For one reason or another, I have found myself in Japan at regular intervals throughout my life. The first couple of times it was because of my father’s job. Then I moved to Tokyo by myself to work. Later on, my husband was posted there, and we welcomed our son into the world in the port city of Yokohama. All this has led me to think of that country as a sort of second home, and my regularly timed returns have allowed me to experience it as a series of snapshots at different points in time. This summer we returned for a trip down memory lane after a hiatus of ten years. My, my, things do change, even in Japan.
I consider myself fortunate to have lived in a truly cosmopolitan city during my formative years. My memories of the city are tinged most vividly with the giddiness of new adulthood: first job, first business trip, catching the last train home, and so on. Tokyo was sophisticated and massively entertaining: on top of the local attractions, all the best that the world had to offer found its way into the city. In stationery as with everything else, it wasn’t necessary to become an “enthusiast,” tracking down brands and products; everything could be had easily in stores nearby.
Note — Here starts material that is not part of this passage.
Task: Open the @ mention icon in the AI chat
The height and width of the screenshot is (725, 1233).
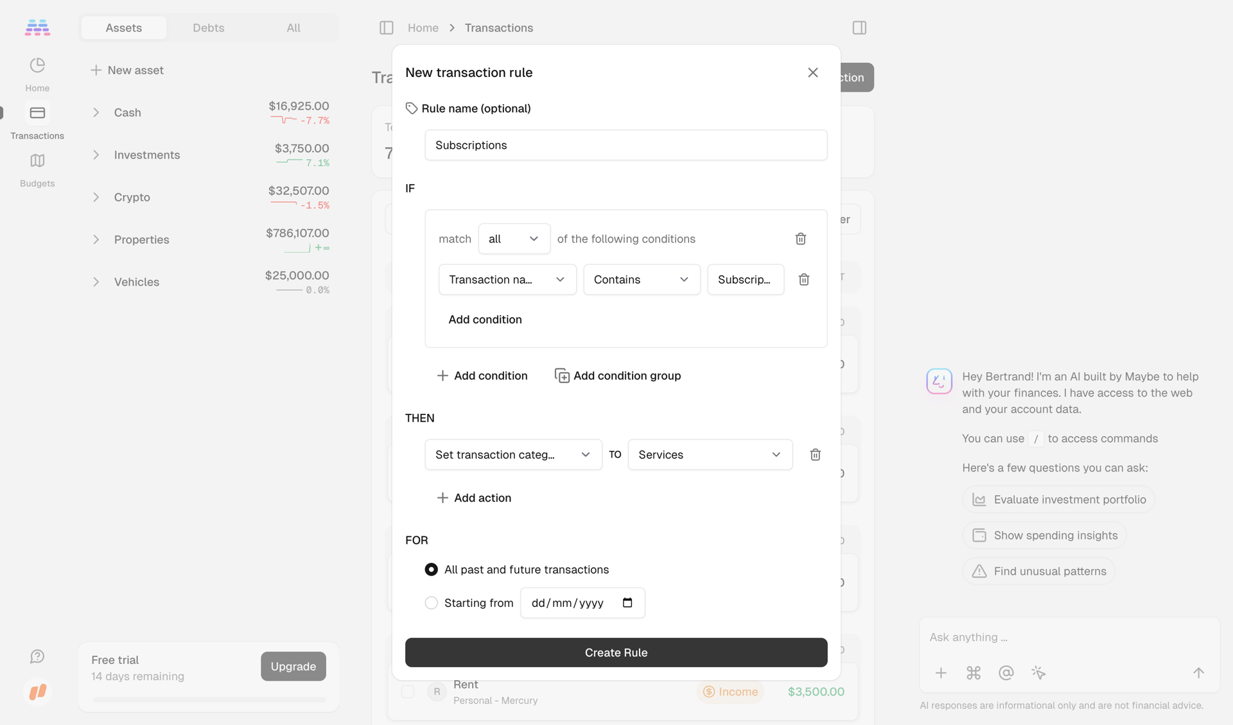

But it wasn’t only the material comforts that left a lasting impression. What I didn’t realize back then was that it was also a good place to learn how to live with grace and courtesy under extremely congested living conditions. Tokyoites still dress with care, queue religiously, refrain from talking on cell phones in commuter trains, and have an enviable knack for reading the flow of pedestrians on a crowded sidewalk. And they apologize all the time.
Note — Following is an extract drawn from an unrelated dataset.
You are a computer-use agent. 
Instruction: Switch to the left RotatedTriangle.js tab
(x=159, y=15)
This time, however, we found ourselves in a substantially changed landscape. In particular, the area around Tokyo Station, Yurakucho and Marunouchi were unrecognizable. It seems as though Tokyo has been systematically replacing old buildings with new ones, most noticeably in the old downtown area; the shocking thing is that they build them so much taller now, earthquakes be damned. Another thing that was impossible to ignore was the sheer mass of Chinese people present in the city. Tokyo has always been home to a much bigger foreign population (including a sizeable Korean diaspora) than other Asian cities, but this was never enough to change the way things were done. This time it was different. Most of my fellow shoppers at Tokyu Hands and Itoya were Chinese. All of the servers at the diners and restaurants we went to during our stay (including the airport) were Chinese. The stampede was such that the shops had changed their ways in order to accomodate them: there was of course Chinese-speaking staff available, and it was much easier to get the sales tax refunded now at big stores, some of which were even equipped with passport readers to scan information directly into the machines. (Ito-ya still processes the refunds by hand at designated floors.) It is a welcome change, but I wonder what the long-term effect will be; at least I hope all this will help keep stationery manufacturers afloat.
Speaking of stationery: every family trip contains the seeds of conflict for the likes of us, because there is never enough time to visit all the shops you want, while you are also obliged to participate in more “normal” family activities like visiting the zoo. So I planned this trip carefully. First, I picked a hotel bang next to Tokyu Hands in Shinjuku. Shinjuku is a good place to stay in because it has many bookstores, stationers and department stores within walking distance that are open till 9pm or even later; the Narita Express stops here too so transportation to and from the airport is reduced to a minimum. (Time is money and never more so than during a short-term stay in Tokyo!) This way you can make use of any scrap time you have left for stationery shopping. So when my husband was winding down after a long day with a can of Yebisu and sumo on television, I would sprint across the train tracks to Tokyu Hands and stay there till they closed.
The second important thing is to cull your wishlist ruthlessly and priortize. I only got to visit three stationery-related shops during our four-day stay: Tokyu Hands, Ito-ya and Maruzen. Of course there were scores more I wanted to visit. Sekaido. Loft. Bung Box. Kakimori. Kingdom Note. Shosaikan. And a couple of other shops I saw on Instagram. But it was not to be. But for those I did visit – and this is the third point – I managed to secure a whole afternoon for myself. So my advice is to calculate just how much off-time you will be allowed without becoming a total pariah, arrange something else for the rest of the family, and try to make the most of it :) I’ll be posting pictures of some things I got from this trip in the days to come.